La première fois que j’ai croisé le nom de ce label français dans mes lectures, j’étais un peu sceptique : était-ce par humour, autodérision, désir de se singulariser, prétention ? Mais au fur et à mesure de constater le nombre de fois que les critiques de plusieurs magazines témoignaient de leur admiration pour leurs productions, je décidai de voir par moi-même si cette très bonne réputation était complaisante, chauvine, ou au contraire judicieuse, pertinente, pleinement méritée.
Le Palais des Dégustateurs a produit 35 albums mais certains titres ont été volontairement retirés de leur catalogue parce que considérés, avec le recul, en dessous du niveau d’excellence qui s’est accru remarquablement depuis l’année de sa fondation en 2013 par son actuel producteur Éric Rouyer.

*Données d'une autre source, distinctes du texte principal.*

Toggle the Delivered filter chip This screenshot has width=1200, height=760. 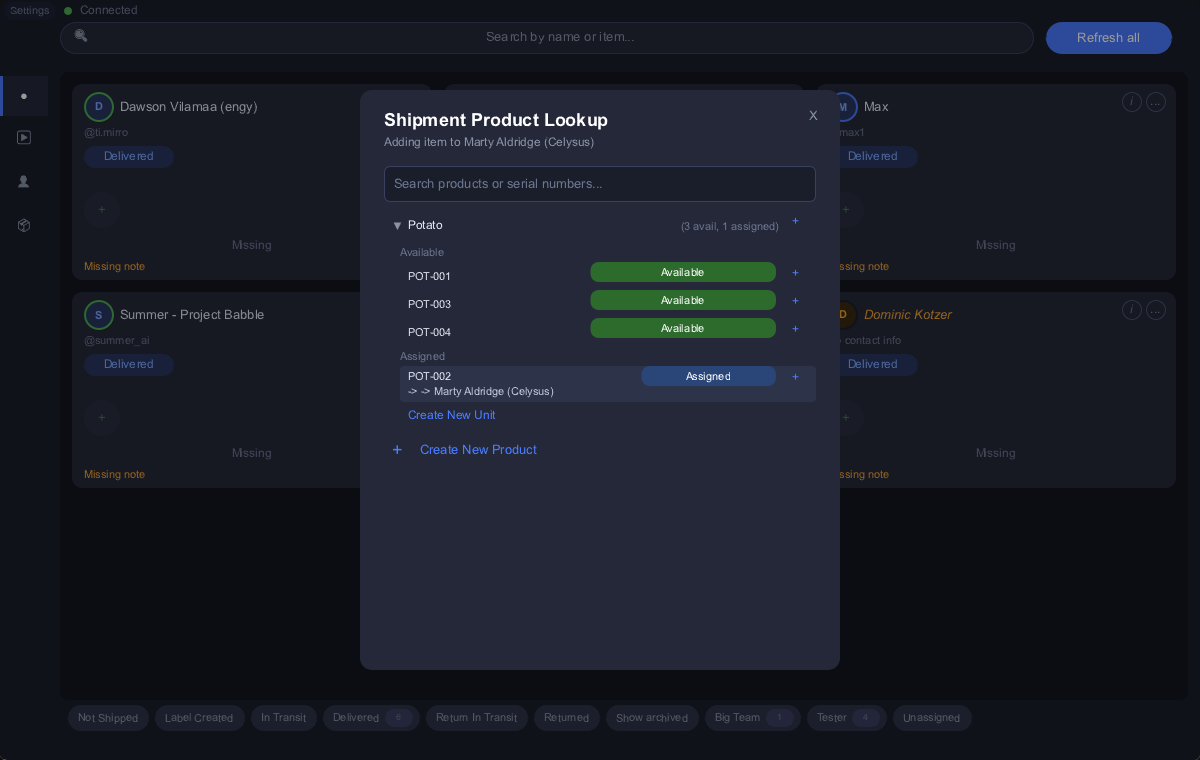point(368,718)
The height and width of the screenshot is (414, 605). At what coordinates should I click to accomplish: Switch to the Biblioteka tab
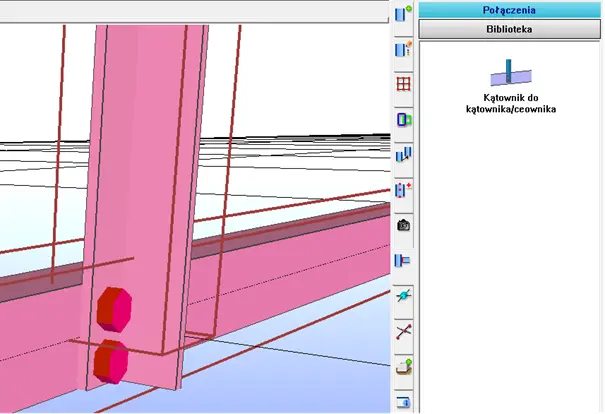(511, 30)
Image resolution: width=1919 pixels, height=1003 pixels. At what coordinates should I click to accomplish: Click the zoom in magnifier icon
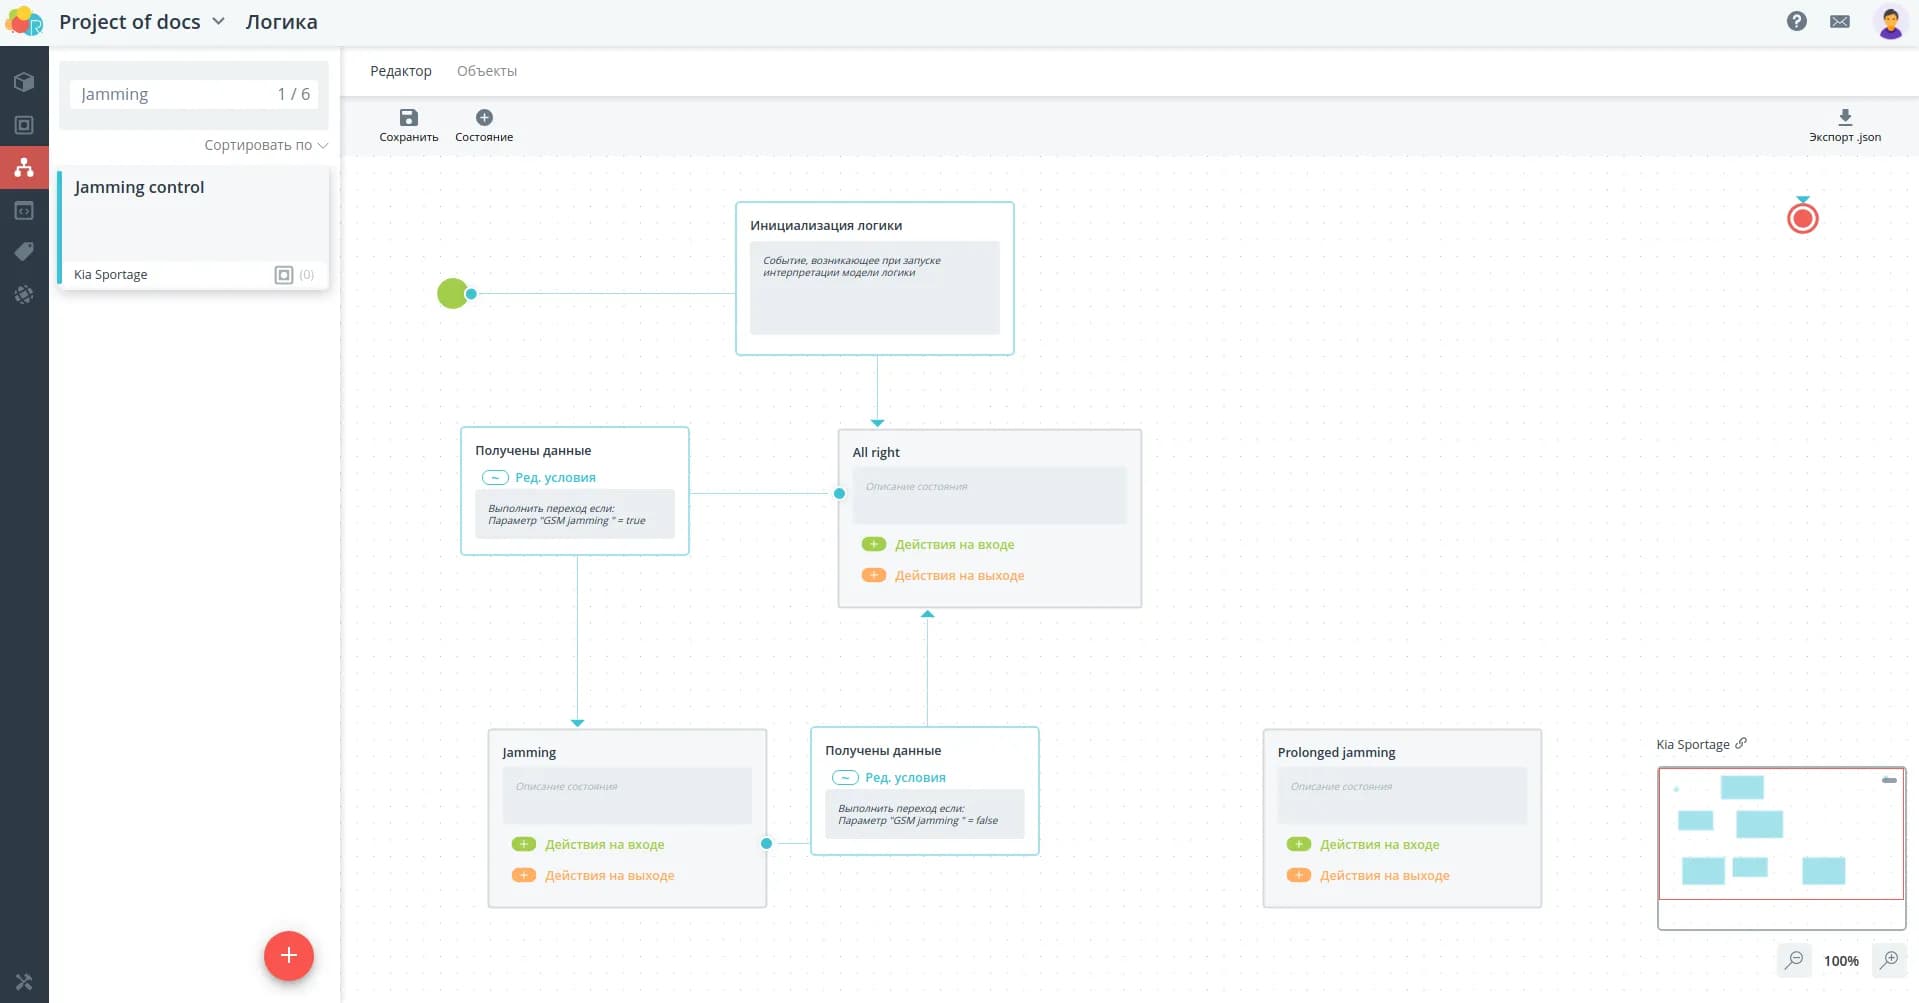1889,960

Suite à l’acquisition d’une dizaine d’albums, j’y ai découvert d’une part du répertoire souvent hors des sentiers. Rares sont les versions de sonates pour violoncelle et piano de Ropartz, Magnard, Schmitt. Ajoutons la première mondiale des Trois pièces pour piano de Valentin Silvestrov écrites pendant l’exil du compositeur ukrainien de Kiev vers Berlin en mars 2022. Par ailleurs, on retrouve en première mondiale les trois mouvements du Trio K. 442 de Mozart finalement achevés par l’expert et pianiste Robert Levin. Je pourrais en citer encore de ces albums qui recèlent de perles rares que contient ce jeune catalogue.
D’autre part, des artistes remarquables, certains célèbres (dont la violoniste Hilary Hahn « pour la première fois dans un label indépendant », le pianiste Boris Berman, Peter Wiley le violoncelliste du Trio Beaux-Arts, le Quatuor Béla) mais aussi quelques-uns injustement négligés (le violoncelliste Alain Meunier, les pianistes Dominique Merlet et Jean- Claude Vanden Eynden).
D’ailleurs, l’aventure du label a commencé lorsque des artistes français furent invités à jouer lors de dégustations de vins dans des restaurants. C’étaient des musiciens que le « petit monde musical négligeait et [leur] refusait toute nouvelle opportunité. » Graduellement, et « de façon inattendue », de grandes figures internationales se sont ralliées à Éric Rouyer parce qu’elles y ont vu, dans la mission et les standards qu’il s’était fixé, un ensemble de valeurs humaines qui leur ont apporté « des motivations inhabituelles et rassurantes. »
Pour finir, j’ai pu apprécier des produits très soignés tant pour l’enregistrement, notamment d’un naturel très agréable dans la musique de chambre, que pour l’intérêt des livrets hautement informatifs.
J’affirme donc que ce label se caractérise par toutes les qualités que procure l’indépendance : un courage éditorial du choix artistique où la sincérité et la qualité priment très loin au-dessus de la vulgaire recherche du profit mercantile. À mon avis, sa réputation de label de qualité supérieure est pleinement justifiée.